In Asia for instance, Naver Corp's LINE, a Japanese messenger rumored to be preparing for an initial public offering, posted $338 million in revenue last year and now makes roughly 60 percent of its revenue from games on its platform. It also recently launched LINE Mall, an e-commerce bazaar.
In a conference call on Wednesday, Zuckerberg and Koum said they would focus on gaining users rather than monetization. Koum said he wanted WhatsApp to improve "unattractive" aspects of the app, like message delivery, its reliability or its battery usage, rather than flashy new enhancements.
Jim Goetz, a partner at Sequoia Capital and WhatsApp's sole external board member, said Koum's contrarian attitude when it came to rejecting advertising and keeping the app simple was precisely what drove the company's explosive user growth.
"His approach has clearly had an enormous impact on the trajectory," Goetz said in an interview. "They're the largest mobile communications app and they have never spent a penny on marketing."
Even if WhatsApp doesn't immediately contribute to Facebook's top line, it provides undeniable strategic value to the world's No. 1 social network.
The acquisition buffers Facebook against a competitor that would pose a significant threat independently or, perhaps worse, as a subsidiary of a rival like Google.
It extends the social network's reach. WhatsApp, which boasts 450 million users and adds 1 million more daily, spans Europe but also India, Latin America and Africa - markets that Facebook in recent years has invested in to gain penetration.
According to Jana, a marketing and research firm, 55 percent of people surveyed in India said WhatsApp was their most-used messaging service, compared to 63 percent in Brazil and 78 percent in Mexico.
Even if WhatsApp remains a stripped-down messenger, its data could prove valuable to Facebook, particularly when twinned with the enormous trove of user info available on the social network.
For instance, it may give users the option to integrate twin accounts using the "FacebookConnect" authentication program. That accords insight into a user's location, messaging habits and likes - invaluable to Facebook marketers.
Because it requires a phone number for both the sender and recipient, and takes subscription fees, WhatsApp also boasts a unique "mobile graph" and distribution channel for content that is tied to people's phones - but also their wallets.
One of WhatsApp's biggest rivals, Tencent Holdings' WeChat - or Weixin, as it's known in China - launched a feature for users to send money to other users if both parties link their bank accounts to Weixin. As a result, TenCent gained connections to 5 million new bank accounts over just two days.

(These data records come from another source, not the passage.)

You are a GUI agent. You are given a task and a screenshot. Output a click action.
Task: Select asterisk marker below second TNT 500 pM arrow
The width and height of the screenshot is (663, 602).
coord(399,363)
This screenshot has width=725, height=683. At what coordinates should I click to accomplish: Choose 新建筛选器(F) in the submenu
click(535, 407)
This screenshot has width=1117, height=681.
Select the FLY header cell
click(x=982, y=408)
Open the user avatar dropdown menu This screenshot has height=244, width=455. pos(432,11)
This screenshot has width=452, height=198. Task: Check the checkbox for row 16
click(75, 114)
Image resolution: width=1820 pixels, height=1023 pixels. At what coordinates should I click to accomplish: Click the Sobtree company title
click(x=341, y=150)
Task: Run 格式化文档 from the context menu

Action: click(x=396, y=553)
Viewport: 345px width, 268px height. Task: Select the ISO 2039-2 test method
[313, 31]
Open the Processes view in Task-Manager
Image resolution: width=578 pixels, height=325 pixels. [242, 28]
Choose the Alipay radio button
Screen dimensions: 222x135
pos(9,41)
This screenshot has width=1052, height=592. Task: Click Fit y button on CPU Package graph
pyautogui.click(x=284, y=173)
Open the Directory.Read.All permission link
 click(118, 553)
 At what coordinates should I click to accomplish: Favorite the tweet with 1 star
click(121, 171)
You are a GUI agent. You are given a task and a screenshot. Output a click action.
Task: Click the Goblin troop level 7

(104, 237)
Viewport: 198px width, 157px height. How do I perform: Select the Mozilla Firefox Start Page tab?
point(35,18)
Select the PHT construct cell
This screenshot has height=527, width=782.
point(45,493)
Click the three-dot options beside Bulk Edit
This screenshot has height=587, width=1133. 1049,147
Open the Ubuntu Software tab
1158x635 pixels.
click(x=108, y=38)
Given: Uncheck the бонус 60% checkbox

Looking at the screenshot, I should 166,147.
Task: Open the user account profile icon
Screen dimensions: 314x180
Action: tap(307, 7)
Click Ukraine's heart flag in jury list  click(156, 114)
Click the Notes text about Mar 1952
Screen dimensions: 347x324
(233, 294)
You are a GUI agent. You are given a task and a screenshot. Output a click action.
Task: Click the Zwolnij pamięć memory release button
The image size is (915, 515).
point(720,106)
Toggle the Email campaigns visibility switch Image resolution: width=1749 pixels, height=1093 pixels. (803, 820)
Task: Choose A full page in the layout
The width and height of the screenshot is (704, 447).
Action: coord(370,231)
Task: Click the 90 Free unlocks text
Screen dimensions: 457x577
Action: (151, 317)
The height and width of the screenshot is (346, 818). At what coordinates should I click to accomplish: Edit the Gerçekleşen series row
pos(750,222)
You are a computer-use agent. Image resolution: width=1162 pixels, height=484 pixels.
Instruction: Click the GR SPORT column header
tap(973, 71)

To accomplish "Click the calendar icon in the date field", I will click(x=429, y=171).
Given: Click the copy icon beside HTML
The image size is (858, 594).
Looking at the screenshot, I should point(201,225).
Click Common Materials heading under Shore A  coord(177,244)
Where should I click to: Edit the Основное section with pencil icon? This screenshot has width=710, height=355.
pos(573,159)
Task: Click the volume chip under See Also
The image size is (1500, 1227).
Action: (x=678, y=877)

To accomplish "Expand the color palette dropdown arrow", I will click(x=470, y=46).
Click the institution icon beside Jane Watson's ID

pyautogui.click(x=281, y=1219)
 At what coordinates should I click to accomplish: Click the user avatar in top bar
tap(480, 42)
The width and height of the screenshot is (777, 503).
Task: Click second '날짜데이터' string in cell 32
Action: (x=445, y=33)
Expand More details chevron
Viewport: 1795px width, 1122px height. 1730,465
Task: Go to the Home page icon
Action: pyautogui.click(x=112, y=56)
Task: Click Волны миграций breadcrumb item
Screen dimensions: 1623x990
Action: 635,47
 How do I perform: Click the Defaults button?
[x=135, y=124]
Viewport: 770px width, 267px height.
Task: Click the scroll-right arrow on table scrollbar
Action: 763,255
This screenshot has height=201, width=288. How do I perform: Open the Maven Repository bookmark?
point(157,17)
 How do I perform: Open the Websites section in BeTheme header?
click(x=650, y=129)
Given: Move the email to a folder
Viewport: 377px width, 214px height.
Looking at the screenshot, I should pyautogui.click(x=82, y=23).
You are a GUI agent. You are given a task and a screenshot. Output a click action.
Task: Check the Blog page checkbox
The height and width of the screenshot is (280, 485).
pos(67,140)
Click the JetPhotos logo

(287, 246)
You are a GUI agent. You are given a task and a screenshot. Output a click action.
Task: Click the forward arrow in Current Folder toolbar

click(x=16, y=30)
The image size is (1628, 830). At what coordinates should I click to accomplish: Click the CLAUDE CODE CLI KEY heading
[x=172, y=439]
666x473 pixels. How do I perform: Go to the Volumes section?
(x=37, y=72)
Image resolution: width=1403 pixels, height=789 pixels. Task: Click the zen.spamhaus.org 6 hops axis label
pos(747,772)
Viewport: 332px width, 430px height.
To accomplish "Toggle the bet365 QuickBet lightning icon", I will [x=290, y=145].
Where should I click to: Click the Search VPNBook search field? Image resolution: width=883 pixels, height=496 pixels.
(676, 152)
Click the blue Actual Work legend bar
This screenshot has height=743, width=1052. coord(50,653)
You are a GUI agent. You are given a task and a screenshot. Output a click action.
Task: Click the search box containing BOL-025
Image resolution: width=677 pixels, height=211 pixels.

Above all, Facebook, which has long sought ways to position itself at the heart of the smartphone experience — via efforts such as last year's ill-fated "Home" software release — finally has an entrée into communications, the core function of smartphones.
Craig Walker, founder of Grand Central, a voice-over-IP provider rebranded Google Voice after it was acquired, said controlling communication would tighten Facebook's grip over smartphone users even if it does not overtly monetize WhatsApp.
"For any large company looking to get into the hearts and minds of users, having that kind of product is pretty compelling," Walker said. "It increases my ties and affection to the provider. That's worth some financial value."
Zuckerberg said he believed people would be willing to pay for the app that provided the best messaging tool. "People are going to pay for that, and then want to pay for it, and will be happy to pay for the best one," he said.